Agent Execution Pattern

class AgentRunner:
    """Executes agent actions using LLM."""

    def __init__(self, instance: AgentInstance, llm_gateway: LLMGateway):
        self.instance = instance
        self.llm = llm_gateway

    async def execute(self, action: str, context: dict) -> dict:
        """Execute an action using the agent's configured model."""
        agent_type = await self.get_agent_type(self.instance.agent_type_id)

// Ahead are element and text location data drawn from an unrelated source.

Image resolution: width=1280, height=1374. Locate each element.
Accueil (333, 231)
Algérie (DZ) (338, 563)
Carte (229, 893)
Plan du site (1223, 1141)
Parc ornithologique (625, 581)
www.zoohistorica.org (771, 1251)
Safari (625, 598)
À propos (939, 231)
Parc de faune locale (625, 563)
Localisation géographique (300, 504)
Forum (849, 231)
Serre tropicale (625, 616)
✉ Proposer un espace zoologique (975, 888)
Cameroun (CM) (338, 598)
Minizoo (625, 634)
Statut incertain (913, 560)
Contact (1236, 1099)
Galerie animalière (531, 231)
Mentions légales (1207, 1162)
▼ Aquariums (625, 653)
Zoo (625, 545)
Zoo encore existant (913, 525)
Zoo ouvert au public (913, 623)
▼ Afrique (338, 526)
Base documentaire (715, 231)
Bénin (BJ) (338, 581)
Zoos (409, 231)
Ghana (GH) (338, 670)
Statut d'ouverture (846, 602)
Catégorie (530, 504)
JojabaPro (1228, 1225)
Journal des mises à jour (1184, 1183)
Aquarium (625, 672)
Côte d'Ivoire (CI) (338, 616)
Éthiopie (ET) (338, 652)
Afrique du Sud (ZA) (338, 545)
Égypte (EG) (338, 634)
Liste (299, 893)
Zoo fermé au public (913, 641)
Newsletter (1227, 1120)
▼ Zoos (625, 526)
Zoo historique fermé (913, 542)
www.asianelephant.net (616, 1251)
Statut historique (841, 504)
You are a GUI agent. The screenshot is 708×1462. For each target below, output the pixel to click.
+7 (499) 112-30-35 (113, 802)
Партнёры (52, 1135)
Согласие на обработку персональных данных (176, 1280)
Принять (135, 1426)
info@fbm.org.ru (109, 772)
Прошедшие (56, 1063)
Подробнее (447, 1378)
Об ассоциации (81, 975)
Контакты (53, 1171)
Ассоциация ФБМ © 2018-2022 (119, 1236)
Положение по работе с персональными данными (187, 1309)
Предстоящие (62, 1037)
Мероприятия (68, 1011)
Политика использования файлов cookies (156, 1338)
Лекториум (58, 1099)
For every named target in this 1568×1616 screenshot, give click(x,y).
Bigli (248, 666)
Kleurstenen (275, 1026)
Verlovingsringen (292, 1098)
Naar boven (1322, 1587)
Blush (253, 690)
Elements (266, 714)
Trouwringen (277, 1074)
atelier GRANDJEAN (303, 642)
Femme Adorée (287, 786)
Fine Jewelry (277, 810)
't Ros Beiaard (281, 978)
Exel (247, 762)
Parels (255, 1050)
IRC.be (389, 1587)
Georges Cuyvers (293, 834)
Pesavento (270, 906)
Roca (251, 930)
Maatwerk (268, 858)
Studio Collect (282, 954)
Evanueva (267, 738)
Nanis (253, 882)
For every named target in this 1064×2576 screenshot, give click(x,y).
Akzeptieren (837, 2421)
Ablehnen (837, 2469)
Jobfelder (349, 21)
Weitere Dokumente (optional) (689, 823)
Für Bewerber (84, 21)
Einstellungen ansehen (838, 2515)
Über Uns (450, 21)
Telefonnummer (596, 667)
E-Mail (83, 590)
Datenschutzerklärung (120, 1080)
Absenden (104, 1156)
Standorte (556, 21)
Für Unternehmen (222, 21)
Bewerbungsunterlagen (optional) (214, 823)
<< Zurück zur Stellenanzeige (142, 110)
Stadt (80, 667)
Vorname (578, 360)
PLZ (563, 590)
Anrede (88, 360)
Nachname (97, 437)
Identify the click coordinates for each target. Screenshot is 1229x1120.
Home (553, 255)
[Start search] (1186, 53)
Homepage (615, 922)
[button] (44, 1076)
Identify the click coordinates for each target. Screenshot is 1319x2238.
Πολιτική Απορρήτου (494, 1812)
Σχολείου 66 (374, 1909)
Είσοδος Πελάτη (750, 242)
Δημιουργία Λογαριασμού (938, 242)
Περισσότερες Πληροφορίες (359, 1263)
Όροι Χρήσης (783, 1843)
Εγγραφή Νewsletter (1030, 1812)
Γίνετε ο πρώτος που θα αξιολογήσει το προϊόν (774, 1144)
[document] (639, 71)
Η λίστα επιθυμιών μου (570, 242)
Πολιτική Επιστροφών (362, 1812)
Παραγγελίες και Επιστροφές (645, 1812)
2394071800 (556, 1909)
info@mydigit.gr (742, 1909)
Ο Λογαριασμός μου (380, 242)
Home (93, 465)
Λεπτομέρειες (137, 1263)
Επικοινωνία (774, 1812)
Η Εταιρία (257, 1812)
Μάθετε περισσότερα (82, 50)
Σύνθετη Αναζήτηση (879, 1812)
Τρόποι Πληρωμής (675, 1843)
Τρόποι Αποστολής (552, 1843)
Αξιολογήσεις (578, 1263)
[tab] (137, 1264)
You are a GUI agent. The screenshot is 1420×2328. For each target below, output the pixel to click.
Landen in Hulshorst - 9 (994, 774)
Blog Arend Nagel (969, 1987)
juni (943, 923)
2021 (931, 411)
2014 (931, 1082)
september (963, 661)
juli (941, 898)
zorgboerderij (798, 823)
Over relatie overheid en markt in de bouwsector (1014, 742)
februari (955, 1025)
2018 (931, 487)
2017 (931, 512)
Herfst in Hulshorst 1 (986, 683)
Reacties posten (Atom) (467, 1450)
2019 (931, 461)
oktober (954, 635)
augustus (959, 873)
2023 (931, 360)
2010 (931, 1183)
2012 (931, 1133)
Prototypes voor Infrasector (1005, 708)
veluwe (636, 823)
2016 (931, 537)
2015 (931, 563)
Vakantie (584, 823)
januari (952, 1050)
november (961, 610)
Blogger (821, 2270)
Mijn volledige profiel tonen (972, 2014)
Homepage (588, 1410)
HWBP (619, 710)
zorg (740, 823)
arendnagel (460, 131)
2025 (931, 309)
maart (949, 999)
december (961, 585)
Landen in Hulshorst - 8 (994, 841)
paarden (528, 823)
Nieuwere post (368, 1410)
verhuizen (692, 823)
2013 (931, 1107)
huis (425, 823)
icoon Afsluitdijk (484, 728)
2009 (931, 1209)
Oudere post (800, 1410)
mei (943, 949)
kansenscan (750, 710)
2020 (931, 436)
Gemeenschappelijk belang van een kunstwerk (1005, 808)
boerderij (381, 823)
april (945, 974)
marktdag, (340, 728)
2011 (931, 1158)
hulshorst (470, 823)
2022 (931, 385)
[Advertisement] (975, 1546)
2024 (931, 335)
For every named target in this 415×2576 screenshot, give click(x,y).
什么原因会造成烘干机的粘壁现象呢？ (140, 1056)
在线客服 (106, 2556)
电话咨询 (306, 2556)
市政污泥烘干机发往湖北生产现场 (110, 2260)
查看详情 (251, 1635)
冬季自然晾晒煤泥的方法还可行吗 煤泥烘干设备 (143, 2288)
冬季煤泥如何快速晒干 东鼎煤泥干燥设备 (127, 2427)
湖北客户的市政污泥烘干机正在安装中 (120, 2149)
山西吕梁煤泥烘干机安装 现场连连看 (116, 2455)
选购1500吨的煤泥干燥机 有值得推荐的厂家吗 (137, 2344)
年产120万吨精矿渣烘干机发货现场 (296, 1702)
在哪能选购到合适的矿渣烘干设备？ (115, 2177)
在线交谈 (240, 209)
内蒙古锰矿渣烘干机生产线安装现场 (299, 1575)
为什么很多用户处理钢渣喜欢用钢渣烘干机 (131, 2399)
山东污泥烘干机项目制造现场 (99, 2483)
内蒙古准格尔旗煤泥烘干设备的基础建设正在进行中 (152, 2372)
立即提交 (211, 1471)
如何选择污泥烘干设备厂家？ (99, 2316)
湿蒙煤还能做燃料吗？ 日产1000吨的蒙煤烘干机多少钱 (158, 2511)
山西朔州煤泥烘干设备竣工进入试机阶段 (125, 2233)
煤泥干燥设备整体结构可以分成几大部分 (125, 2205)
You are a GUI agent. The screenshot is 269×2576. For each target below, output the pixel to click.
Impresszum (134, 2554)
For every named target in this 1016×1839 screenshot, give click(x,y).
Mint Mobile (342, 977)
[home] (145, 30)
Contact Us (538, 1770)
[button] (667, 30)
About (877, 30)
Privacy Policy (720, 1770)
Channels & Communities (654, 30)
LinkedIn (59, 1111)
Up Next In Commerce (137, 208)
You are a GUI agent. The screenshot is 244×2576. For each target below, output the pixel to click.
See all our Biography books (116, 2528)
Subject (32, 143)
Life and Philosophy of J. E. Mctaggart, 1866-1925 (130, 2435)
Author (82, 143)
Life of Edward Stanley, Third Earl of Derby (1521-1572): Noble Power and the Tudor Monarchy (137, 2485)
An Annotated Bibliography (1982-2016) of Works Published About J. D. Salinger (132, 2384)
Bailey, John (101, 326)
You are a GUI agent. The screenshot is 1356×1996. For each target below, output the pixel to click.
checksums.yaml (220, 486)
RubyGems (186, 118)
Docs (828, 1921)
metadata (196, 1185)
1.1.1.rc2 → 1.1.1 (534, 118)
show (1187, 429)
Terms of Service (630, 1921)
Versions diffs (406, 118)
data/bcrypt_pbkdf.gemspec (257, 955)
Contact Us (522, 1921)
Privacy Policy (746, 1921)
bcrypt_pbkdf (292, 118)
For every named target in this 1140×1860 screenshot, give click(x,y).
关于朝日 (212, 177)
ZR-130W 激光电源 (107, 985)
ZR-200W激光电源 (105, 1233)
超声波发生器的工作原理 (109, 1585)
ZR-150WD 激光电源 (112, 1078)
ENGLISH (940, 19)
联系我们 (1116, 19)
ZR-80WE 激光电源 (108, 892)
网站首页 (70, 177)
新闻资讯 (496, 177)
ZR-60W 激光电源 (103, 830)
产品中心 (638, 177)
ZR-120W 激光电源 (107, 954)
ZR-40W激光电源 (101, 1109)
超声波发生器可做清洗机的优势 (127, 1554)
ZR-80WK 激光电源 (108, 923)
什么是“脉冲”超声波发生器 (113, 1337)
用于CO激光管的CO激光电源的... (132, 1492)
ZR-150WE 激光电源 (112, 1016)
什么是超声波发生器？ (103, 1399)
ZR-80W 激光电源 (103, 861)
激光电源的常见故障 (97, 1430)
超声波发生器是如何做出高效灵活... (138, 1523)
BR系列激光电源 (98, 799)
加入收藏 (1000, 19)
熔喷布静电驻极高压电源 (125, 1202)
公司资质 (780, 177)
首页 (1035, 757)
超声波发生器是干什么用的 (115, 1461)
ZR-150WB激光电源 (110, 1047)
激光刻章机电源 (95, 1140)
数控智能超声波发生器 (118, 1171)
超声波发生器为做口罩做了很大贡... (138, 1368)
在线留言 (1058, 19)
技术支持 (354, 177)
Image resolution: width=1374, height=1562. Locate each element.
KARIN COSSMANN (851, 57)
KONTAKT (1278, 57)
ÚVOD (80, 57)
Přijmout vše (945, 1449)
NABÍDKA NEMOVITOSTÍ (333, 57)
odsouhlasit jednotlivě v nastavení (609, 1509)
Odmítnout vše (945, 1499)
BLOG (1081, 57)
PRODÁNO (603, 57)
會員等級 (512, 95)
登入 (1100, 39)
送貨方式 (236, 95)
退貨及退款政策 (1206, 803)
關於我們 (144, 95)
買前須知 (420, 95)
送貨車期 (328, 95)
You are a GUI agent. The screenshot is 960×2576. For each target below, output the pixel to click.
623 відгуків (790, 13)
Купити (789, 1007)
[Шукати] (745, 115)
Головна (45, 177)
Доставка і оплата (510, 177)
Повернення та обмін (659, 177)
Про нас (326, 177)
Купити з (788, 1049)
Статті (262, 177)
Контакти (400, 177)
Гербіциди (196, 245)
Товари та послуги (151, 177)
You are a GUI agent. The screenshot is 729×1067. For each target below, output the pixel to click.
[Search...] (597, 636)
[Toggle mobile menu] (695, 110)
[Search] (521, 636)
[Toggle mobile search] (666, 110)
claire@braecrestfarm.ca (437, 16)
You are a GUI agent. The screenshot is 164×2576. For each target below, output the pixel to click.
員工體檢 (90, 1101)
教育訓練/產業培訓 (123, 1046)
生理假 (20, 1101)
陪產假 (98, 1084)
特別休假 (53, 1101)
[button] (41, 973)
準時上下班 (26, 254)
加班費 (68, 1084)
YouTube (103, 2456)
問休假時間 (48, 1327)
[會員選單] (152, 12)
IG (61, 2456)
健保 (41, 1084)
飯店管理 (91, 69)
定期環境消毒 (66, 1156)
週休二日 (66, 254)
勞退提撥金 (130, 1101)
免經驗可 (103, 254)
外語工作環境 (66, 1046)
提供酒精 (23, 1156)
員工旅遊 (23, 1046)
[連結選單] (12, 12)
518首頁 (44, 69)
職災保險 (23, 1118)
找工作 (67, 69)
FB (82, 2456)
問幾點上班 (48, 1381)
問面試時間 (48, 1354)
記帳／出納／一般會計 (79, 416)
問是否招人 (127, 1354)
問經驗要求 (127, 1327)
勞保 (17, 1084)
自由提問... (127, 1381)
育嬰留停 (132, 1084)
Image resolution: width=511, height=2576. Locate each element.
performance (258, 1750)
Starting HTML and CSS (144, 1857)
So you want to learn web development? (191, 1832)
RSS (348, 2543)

        # Build messages with system prompt and context
        messages = [
            {"role": "system", "content": self._build_system_prompt(agent_type)},
            *self._get_conversation_history(),
            {"role": "user", "content": self._build_action_prompt(action, context)}
        ]

        # Add RAG context if available
        if self.instance.rag_collection_id:
            rag_context = await self._query_rag(action, context)
            messages.insert(1, {
                "role": "system",
                "content": f"Relevant context:\n{rag_context}"
            })

        # Execute with failover
        response = await self.llm.complete(
            agent_id=str(self.instance.id),
            project_id=str(self.instance.project_id),
            messages=messages,
            model_preference=self._get_model_preference(agent_type)
        )

        # Update instance context
        self.instance.context = {
            **self.instance.context,
            "last_action": action,
            "last_response_at": datetime.utcnow().isoformat()
        }

        return response

Agent Roles

Role Instances Primary Capabilities
Product Owner 1 requirements, prioritization, client_communication
Project Manager 1 planning, tracking, coordination
Business Analyst 1 analysis, documentation, process_modeling
Software Architect 1 design, architecture_decisions, tech_selection
Software Engineer 1-5 code_generation, code_review, testing
UI/UX Designer 1 design, wireframes, accessibility
QA Engineer 1-2 test_planning, test_automation, bug_reporting
DevOps Engineer 1 cicd, infrastructure, deployment
AI/ML Engineer 1 ml_development, model_training, mlops
Security Expert 1 security_review, vulnerability_assessment

Consequences

Positive

  • Clear separation between type definition and instance runtime
  • Multiple instances share type configuration (DRY)
  • Easy to add new agent roles
  • Full observability through events
  • Graceful failure handling with model failover

Negative

  • Complexity in managing instance lifecycle
  • State synchronization across instances
  • Memory overhead for context storage

Mitigation

  • Context archival for long-running instances
  • Periodic cleanup of terminated instances
  • State compression for large contexts

Compliance

This decision aligns with:

  • FR-101: Agent type configuration
  • FR-102: Agent instance spawning
  • FR-103: Agent domain knowledge (RAG)
  • FR-104: Inter-agent communication
  • FR-105: Agent activity monitoring

This ADR establishes the agent orchestration architecture for Syndarix.